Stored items
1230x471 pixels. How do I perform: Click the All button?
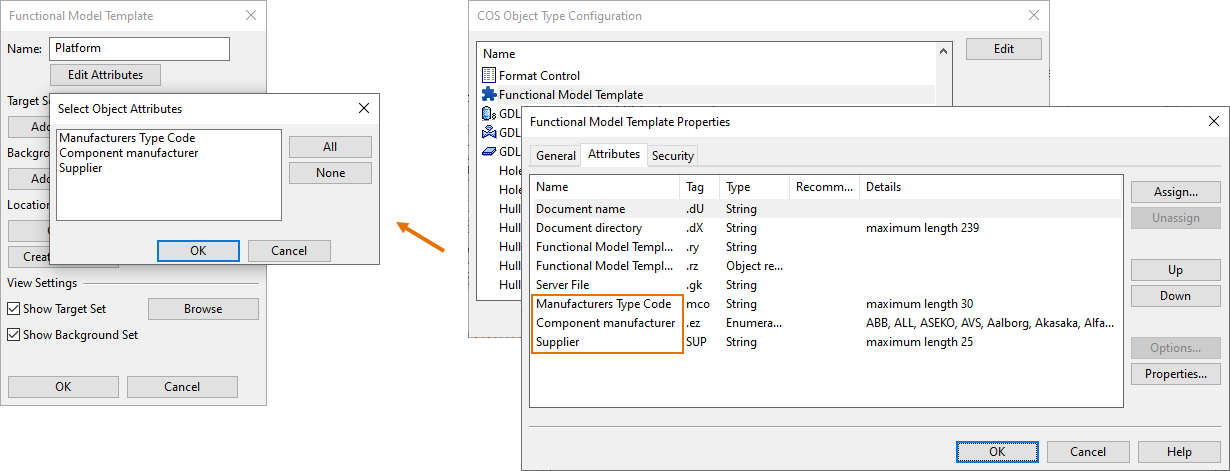(330, 147)
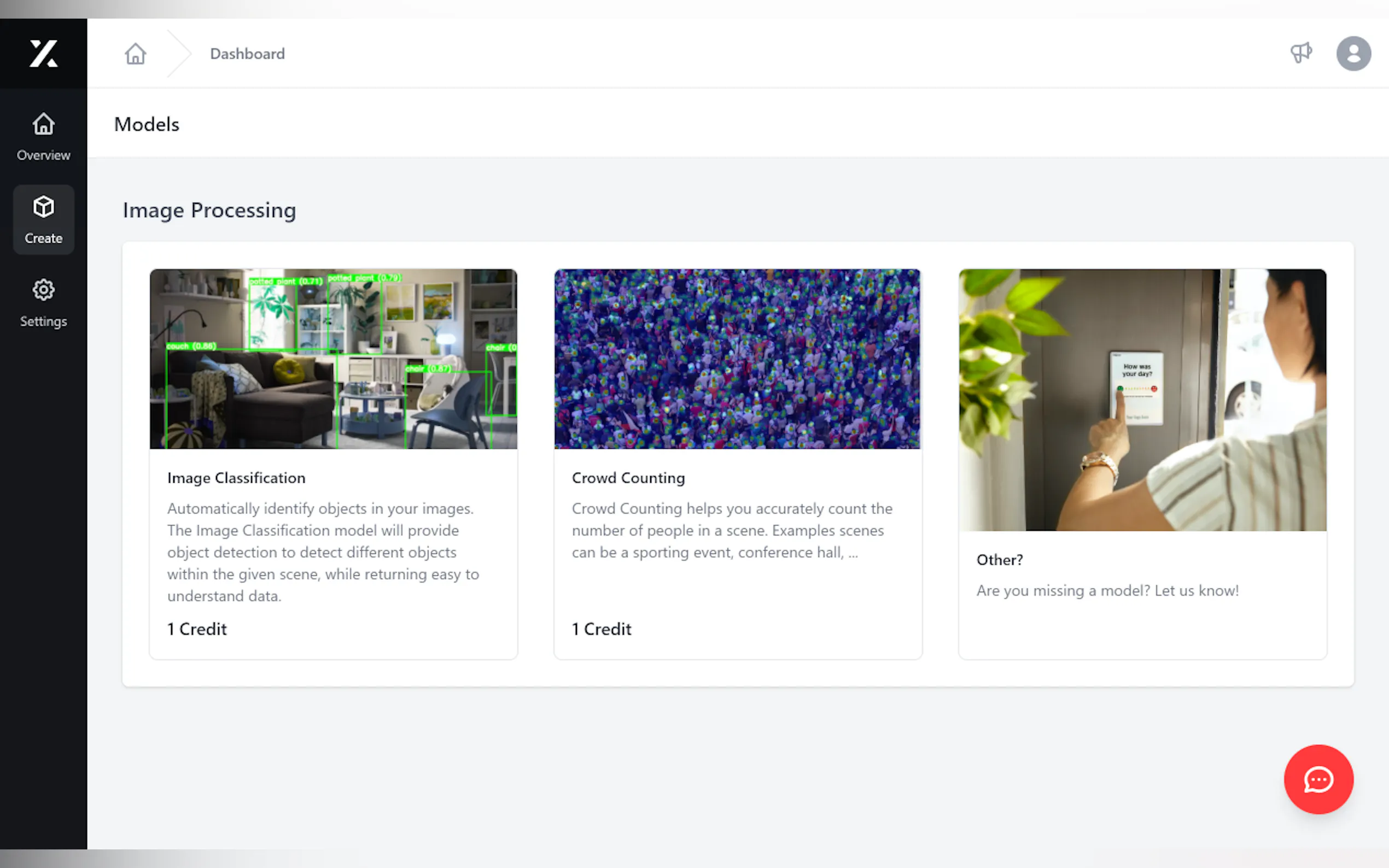Click the X logo in the sidebar
The width and height of the screenshot is (1389, 868).
point(44,54)
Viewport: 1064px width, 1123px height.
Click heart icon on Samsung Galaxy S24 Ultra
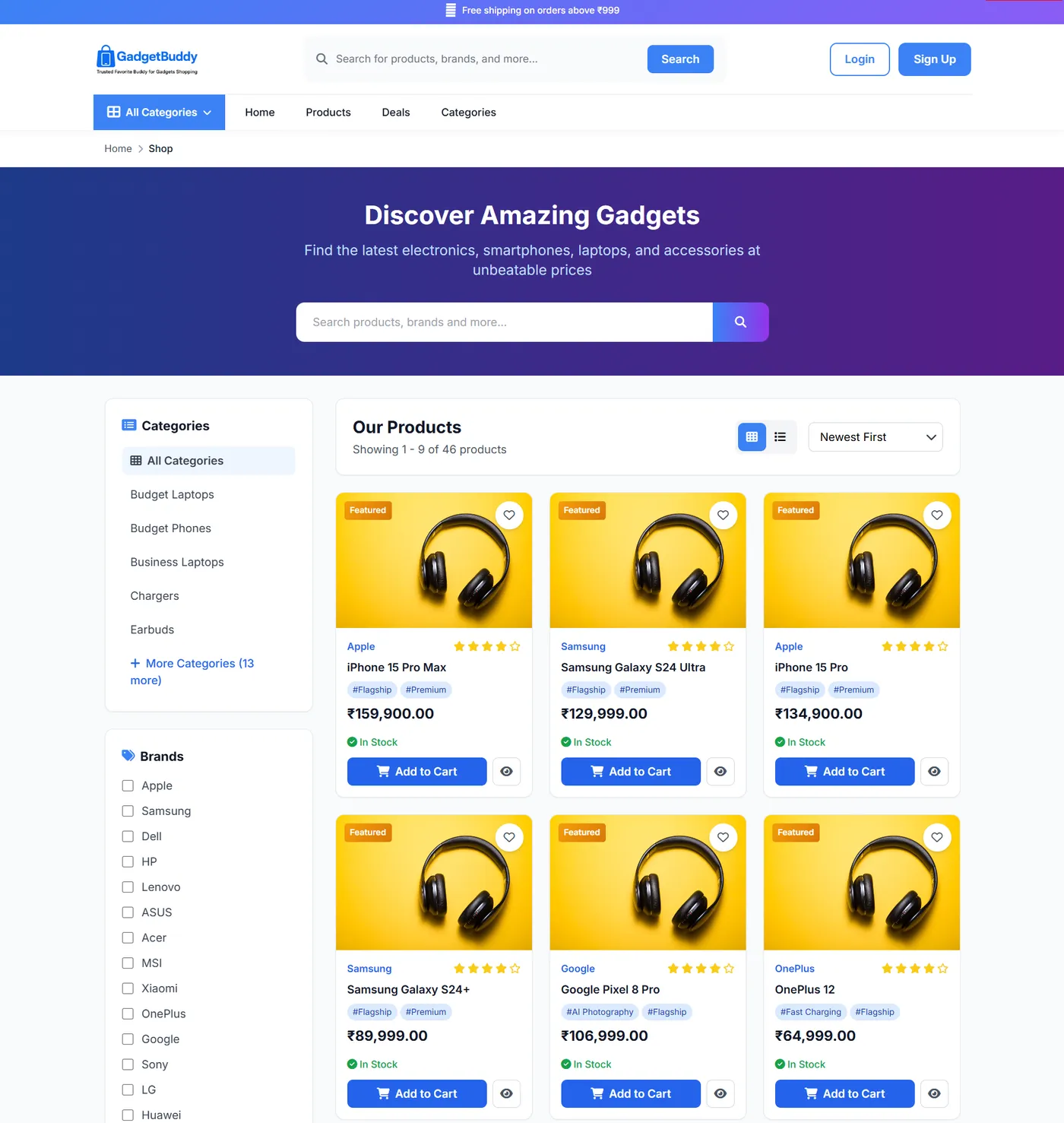723,515
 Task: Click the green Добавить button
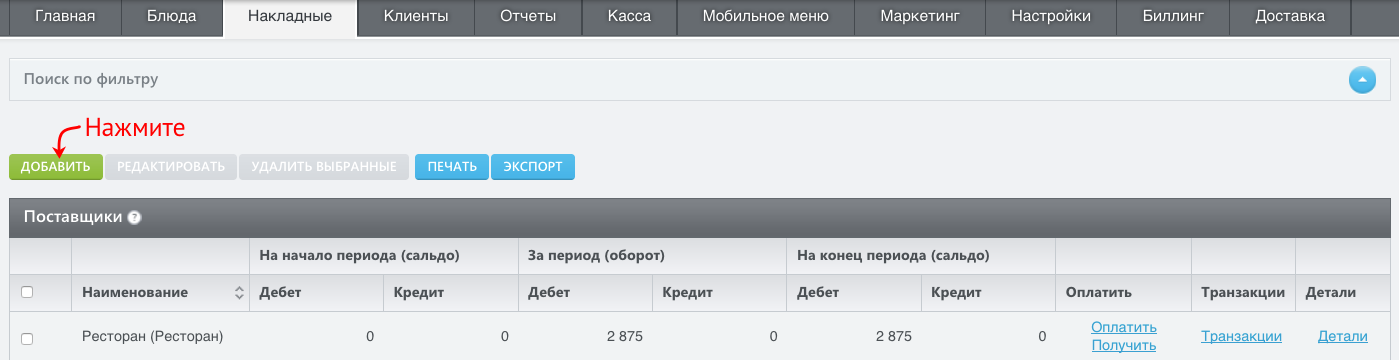click(x=56, y=167)
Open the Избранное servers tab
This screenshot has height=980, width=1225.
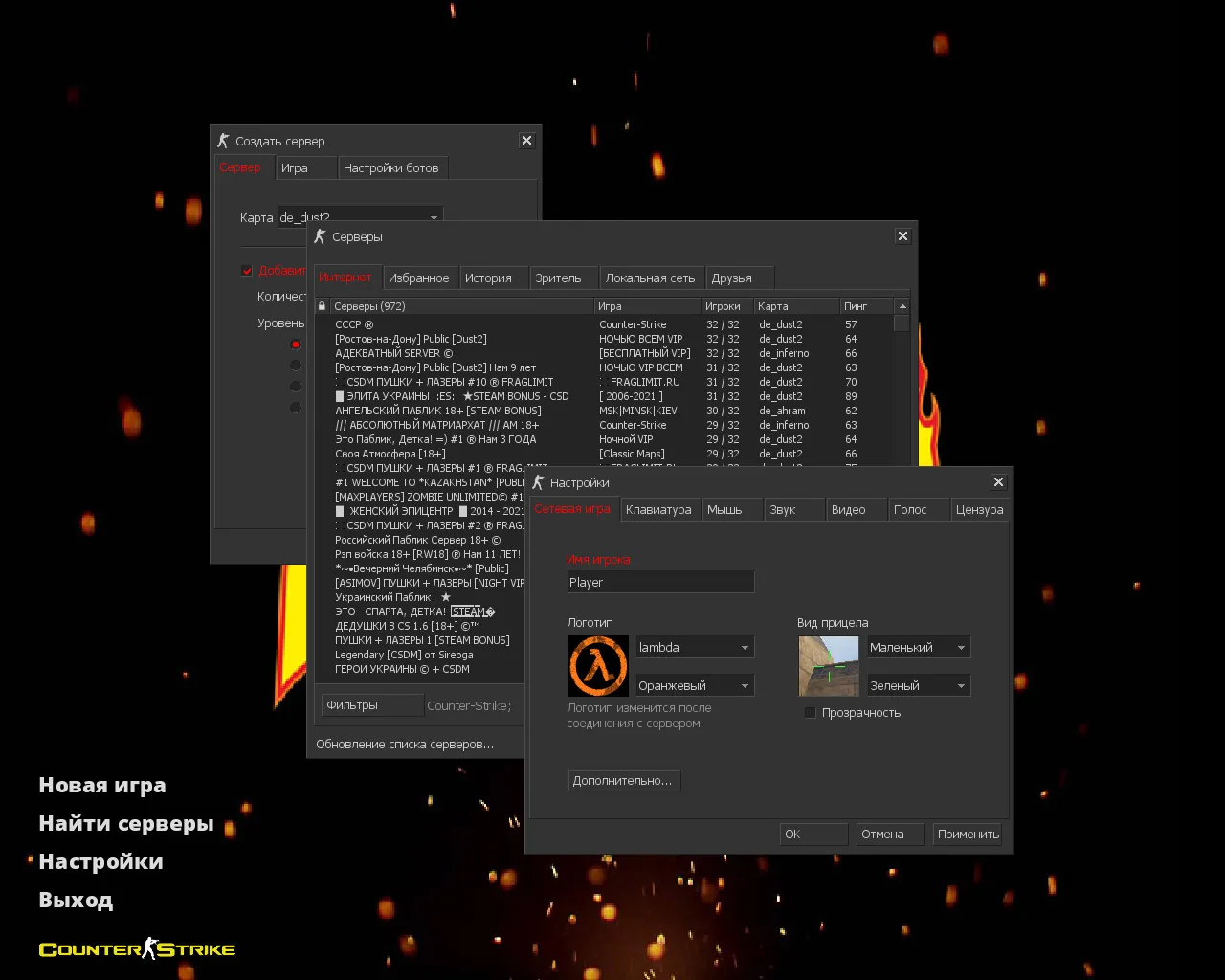point(418,278)
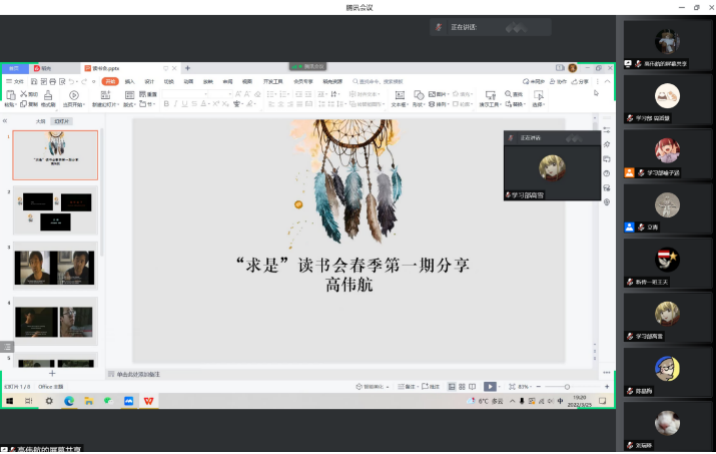The width and height of the screenshot is (716, 454).
Task: Click the add new slide plus button
Action: coord(52,372)
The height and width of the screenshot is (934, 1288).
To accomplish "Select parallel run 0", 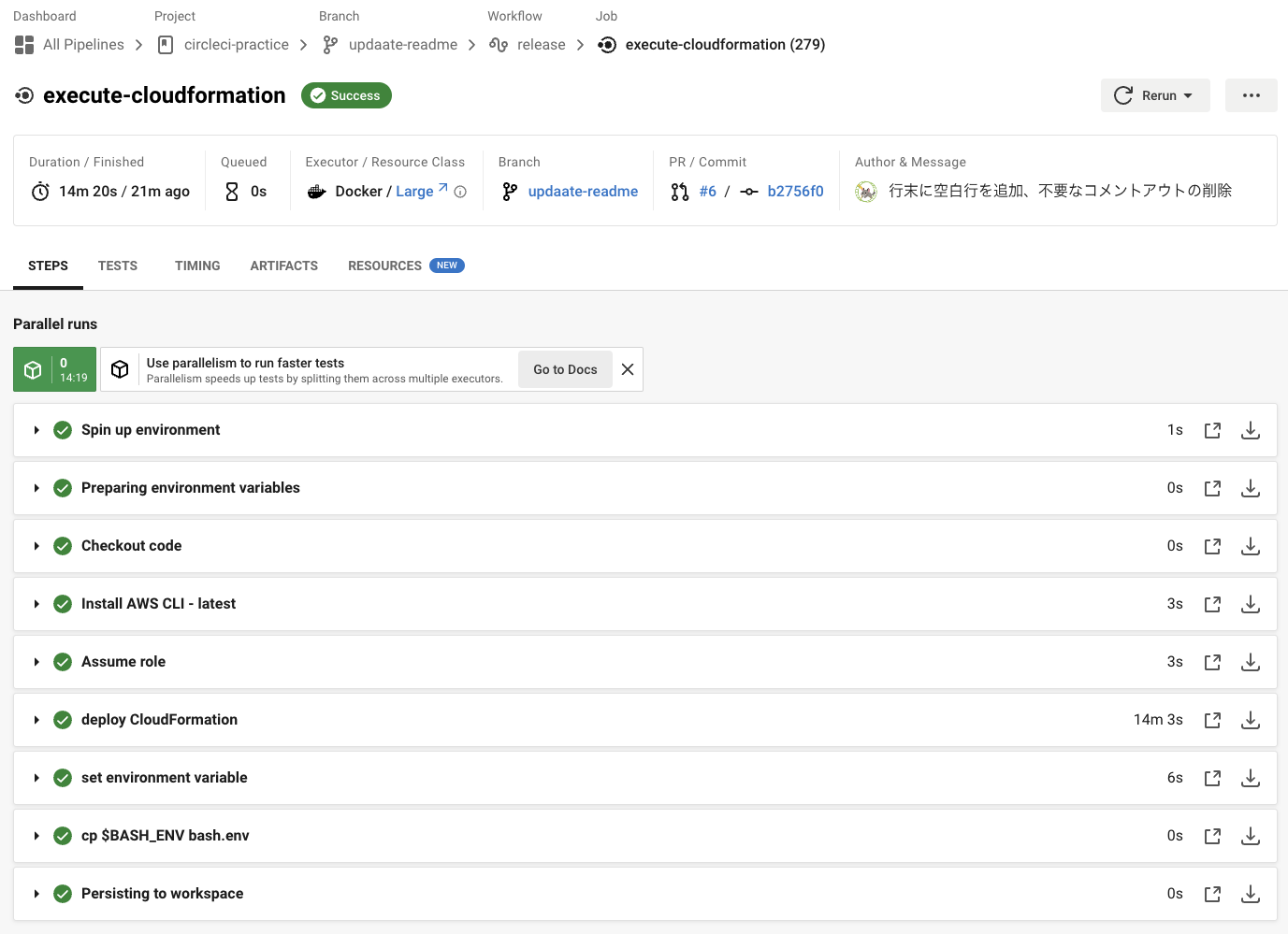I will pos(54,368).
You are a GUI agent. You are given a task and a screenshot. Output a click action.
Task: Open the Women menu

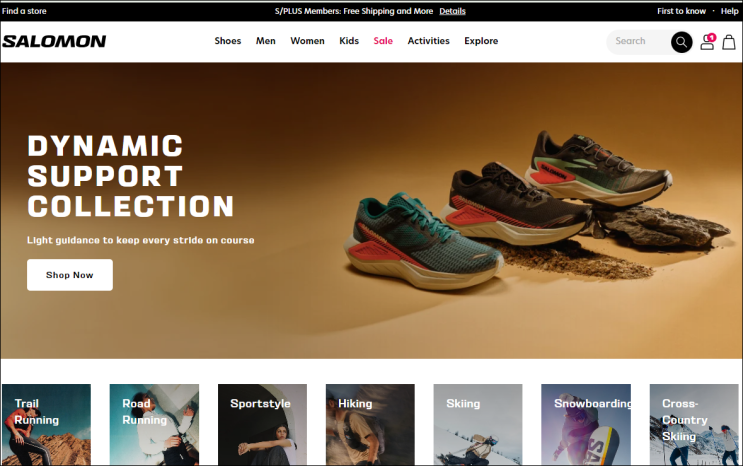(307, 41)
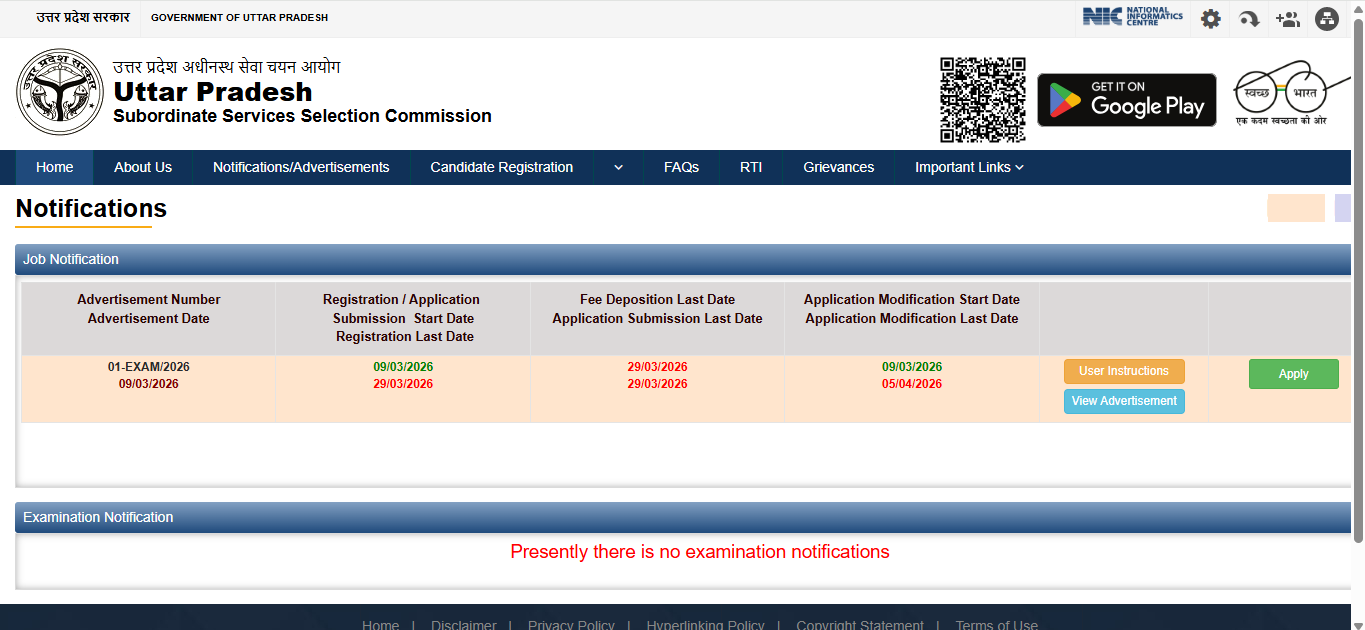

Required action: Reproduce precisely the lines of the entries above, from the one containing "You are a GUI" through the final one, both ends included, and omit the pictures.

Task result:
You are a GUI agent. You are given a task and a screenshot. Output a click action.
Task: Open the Women menu

(307, 41)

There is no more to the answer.